É o que diz Koumbou Boly Barry, Relatora Especial da ONU para o Direito à Educação, em novo relatório “Impactos da digitalização da educação ao direito à educação”, divulgado no início de junho e a ser apresentado em sessão do Conselho de Direitos Humanos das Nações Unidas no dia 22 deste mês.

A Campanha Nacional pelo Direito à Educação contribuiu para a construção do Relatório.

“Estados e outros tomadores de decisão precisam enfrentar o risco de agravamento dos processos de privatização de sistemas e instituições educacionais por meio da digitalização do ensino”, afirma a Relatora no documento.

Boly Barry recomenda que os Princípios de Abidjan, marco internacional de regulação da atuação dos atores privados na educação, sejam “seguidos totalmente” de acordo com princípios orientadores dos direitos humanos. Da mesma forma, recomenda que investimentos para uma educação pública, livre e de qualidade sejam protegidos e aumentados.

“A implementação do direito à educação precisa responder às necessidades de todas as pessoas, para que todas elas possam acessar e se apropriar da tecnologia como uma ferramenta de empoderamento, para se tornarem membros ativos da sociedade”, diz a Relatora. 

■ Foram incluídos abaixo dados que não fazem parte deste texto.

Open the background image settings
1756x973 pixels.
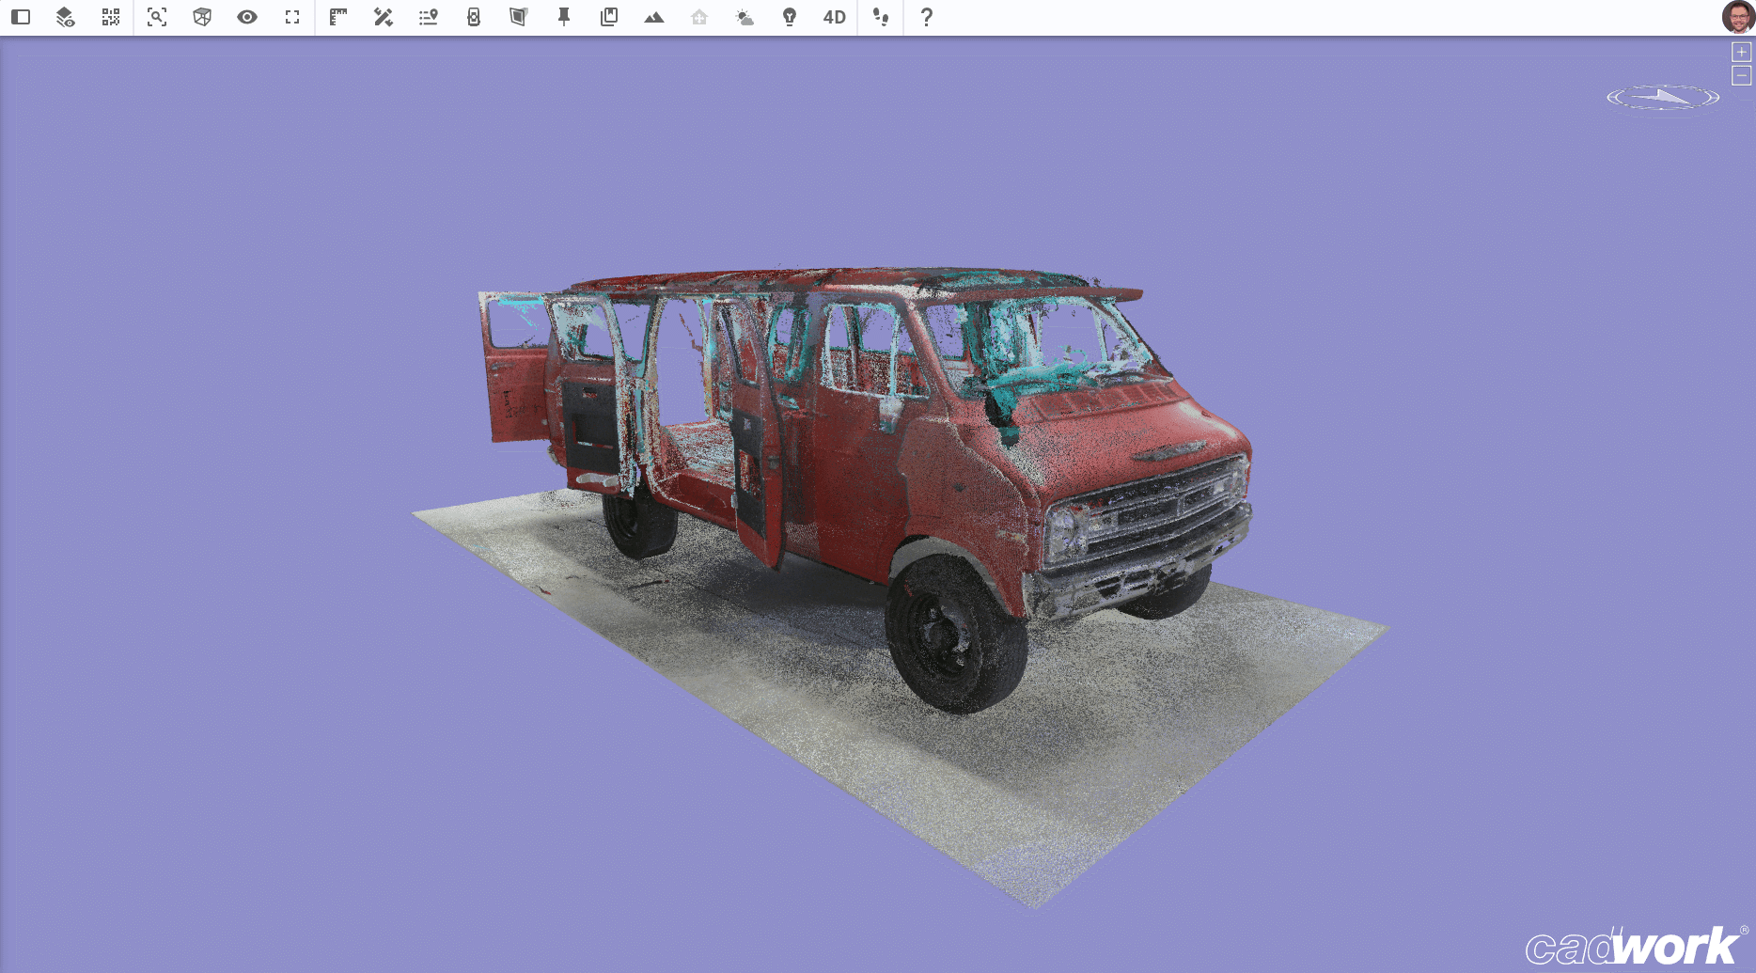click(x=653, y=17)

A Relatora aponta que a educação a distância em contextos de emergência é “totalmente diferente” do uso cotidiano da tecnologia, e que qualquer implementação desse tipo de ensino não equivale à educação presencial e precisa se basear no direito à educação para todas e todos.

Educação Vigiada
O documento também aborda pontos de preocupação quanto à presença cada vez maior das Big Techs nos processos educacionais. Reflexo disso é como essa penetração contribui para que dados de toda natureza sejam usados por terceiros sem o conhecimento de educadores e gestores.

“A forma como os dados são coletados e usados está longe de ser transparente, com, em alguns casos, total opacidade e desrespeito ao direito à privacidade e ao princípio do consentimento informado. A Relatora Especial saúda a este respeito as iniciativas da sociedade civil destinadas a divulgar informações sobre essas questões, como o ‘Educação Vigiada’, na América do Sul.”

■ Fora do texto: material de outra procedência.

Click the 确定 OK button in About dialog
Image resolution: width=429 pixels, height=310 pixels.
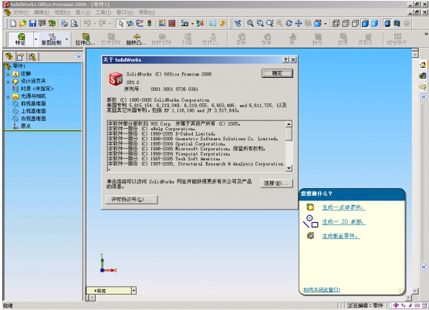(277, 73)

Realizado pela Iniciativa Educação Aberta, o projeto Educação Vigiada é brasileiro e reúne pesquisadores acadêmicos e de organizações sociais com o objetivo coletar e divulgar informações sobre a plataformização da educação pública no Brasil e na América do Sul e incentivar um debate na sociedade em relação aos seus impactos sociais e educacionais. A Campanha divulgou a iniciativa junto à relatoria, que incorporou no documento publicado.

Sobre algoritmos e o uso de serviços de busca na internet, a Relatora salienta que a inteligência artifical não é neutra e reforça “vieses, estereótipos e discriminação histórica”.

Como recomendação aos atores da educação, ela recomenda que é preciso “garantir que algoritmos não interfiram nas escolhas dos estudantes sobre o que e como estudar, assim como não determinem trajetórias de vida”.